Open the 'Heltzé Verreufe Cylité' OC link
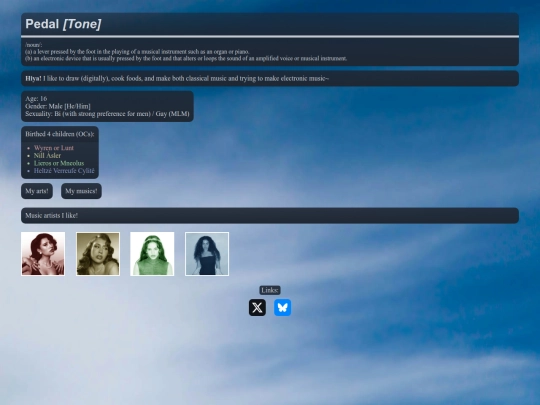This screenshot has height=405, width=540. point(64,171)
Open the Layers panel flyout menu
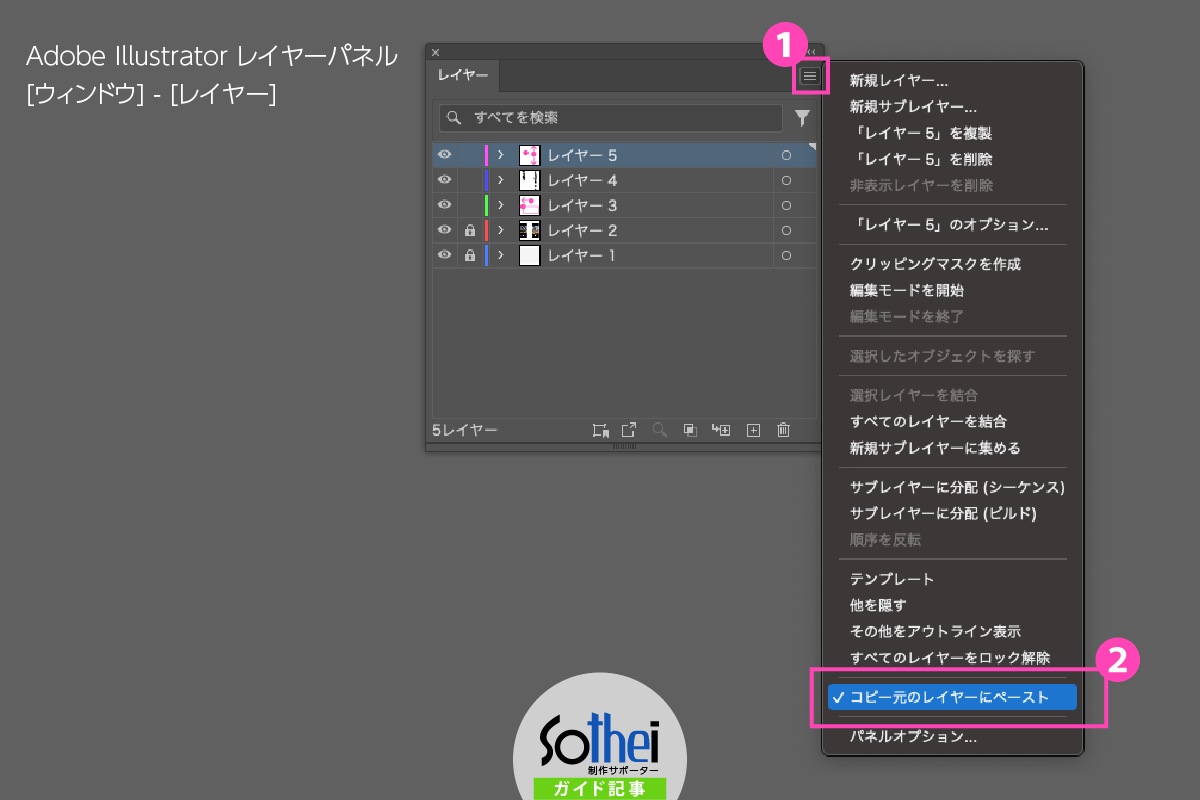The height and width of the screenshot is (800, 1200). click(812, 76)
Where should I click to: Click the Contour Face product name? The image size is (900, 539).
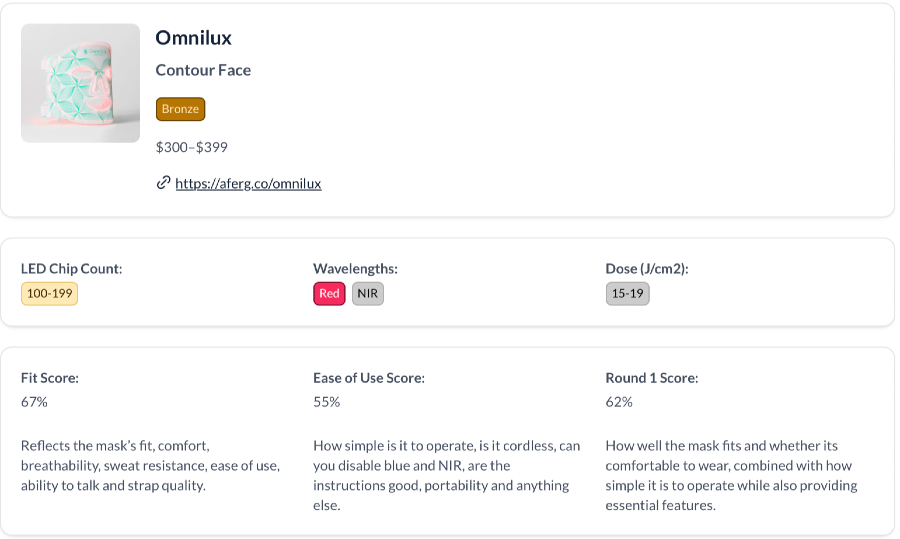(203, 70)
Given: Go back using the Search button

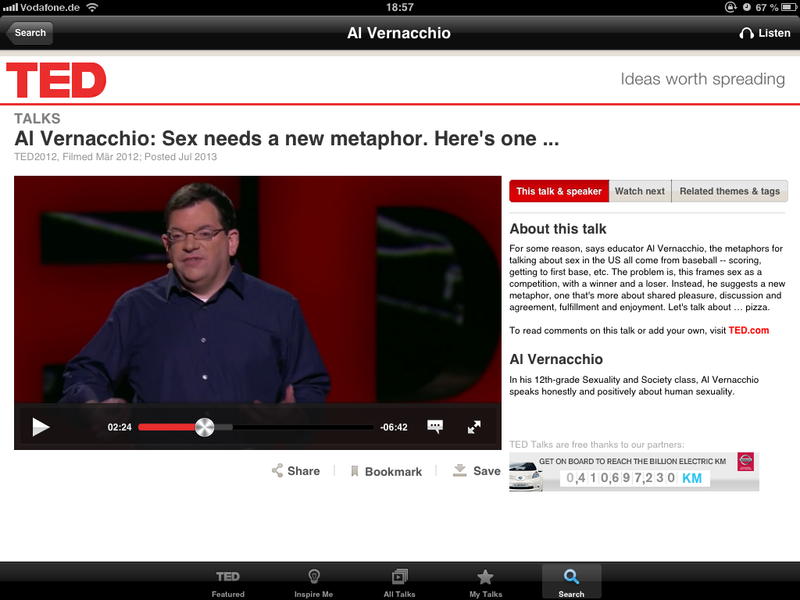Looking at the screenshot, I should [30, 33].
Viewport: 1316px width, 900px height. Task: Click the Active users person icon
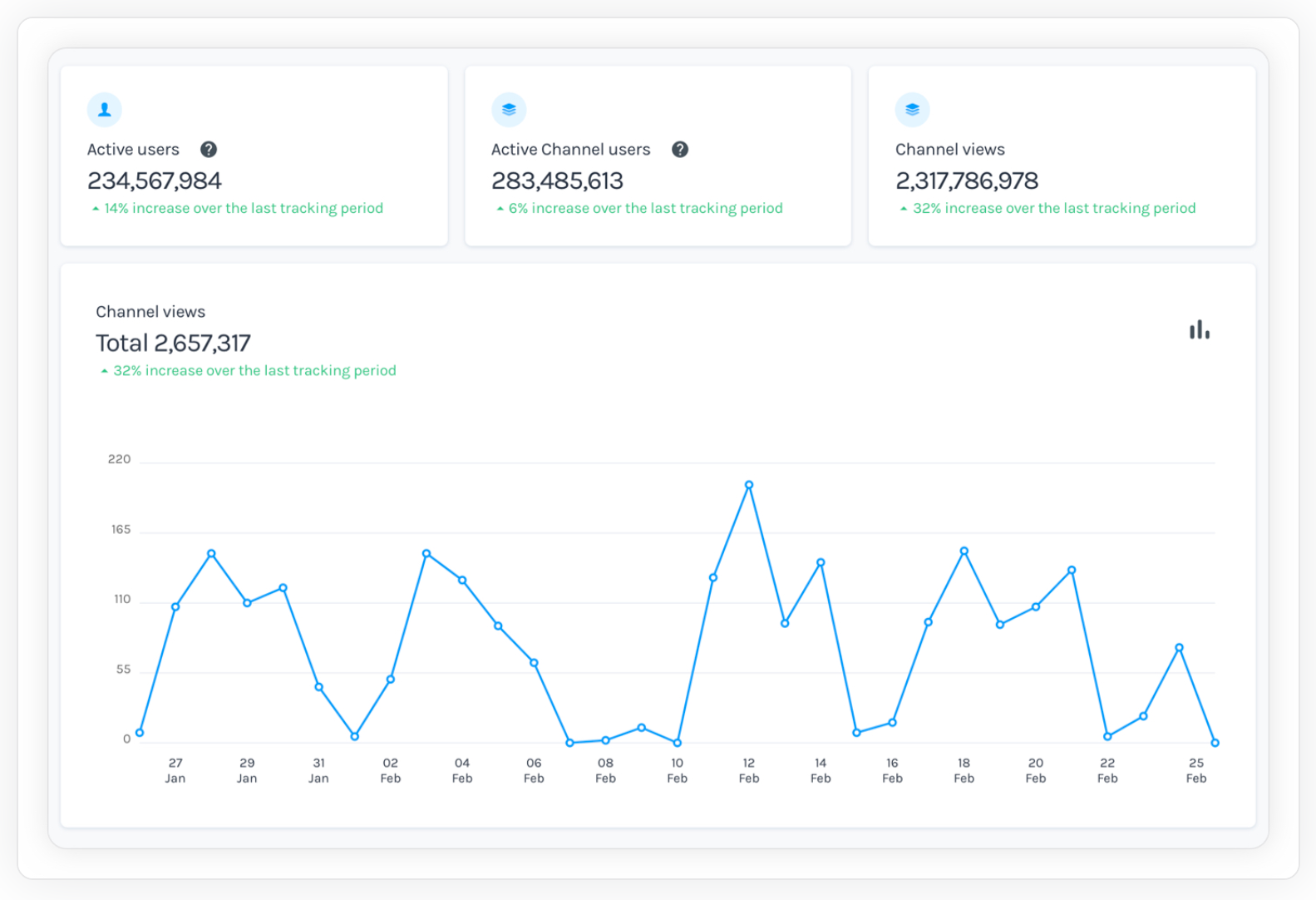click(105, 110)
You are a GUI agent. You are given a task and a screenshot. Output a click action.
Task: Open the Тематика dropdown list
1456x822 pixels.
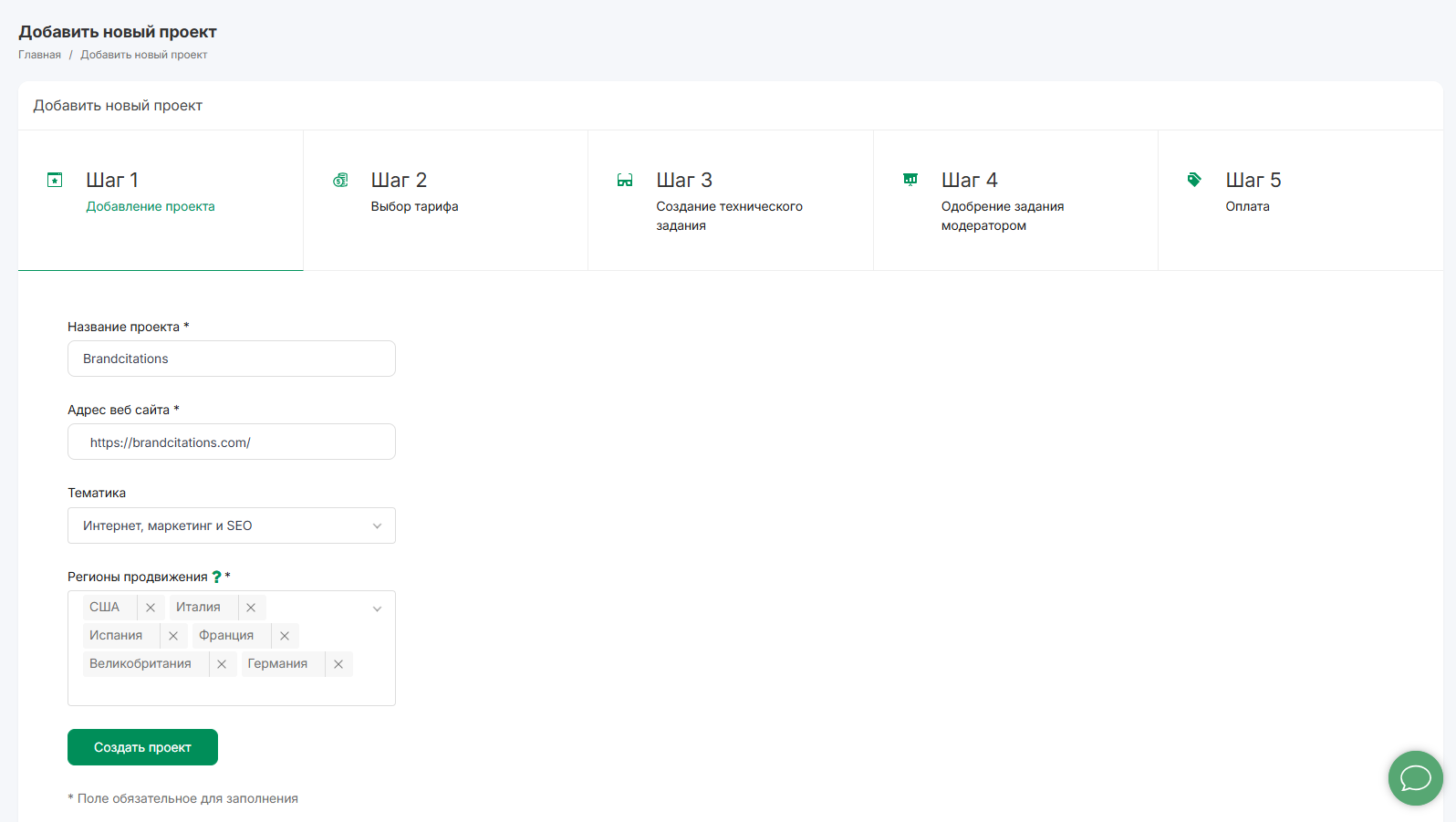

****************************************

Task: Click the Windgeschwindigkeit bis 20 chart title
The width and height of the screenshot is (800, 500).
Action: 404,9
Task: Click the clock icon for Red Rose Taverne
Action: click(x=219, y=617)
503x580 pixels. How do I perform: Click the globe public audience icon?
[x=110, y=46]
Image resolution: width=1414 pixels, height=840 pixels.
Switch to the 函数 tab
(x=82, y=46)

****************************************

◆ HOW TO COMPLETE THIS TASK
Repeat, without pictures, exactly the lines of the data above from the one containing "Where should I" through the one containing "1456x822 pixels.", including both and adding nothing.

◆ RESULT FOR THIS TASK
Where should I click to: Click the Contour Face product name? The image size is (900, 539).
(203, 70)
Given: Go back using the Search button

Looking at the screenshot, I should [30, 33].
Viewport: 1316px width, 900px height. Task: Click the Active users person icon
click(105, 110)
You are a GUI agent. You are given a task and a screenshot. Output a click action.
Task: Open the Тематика dropdown list
1456x822 pixels.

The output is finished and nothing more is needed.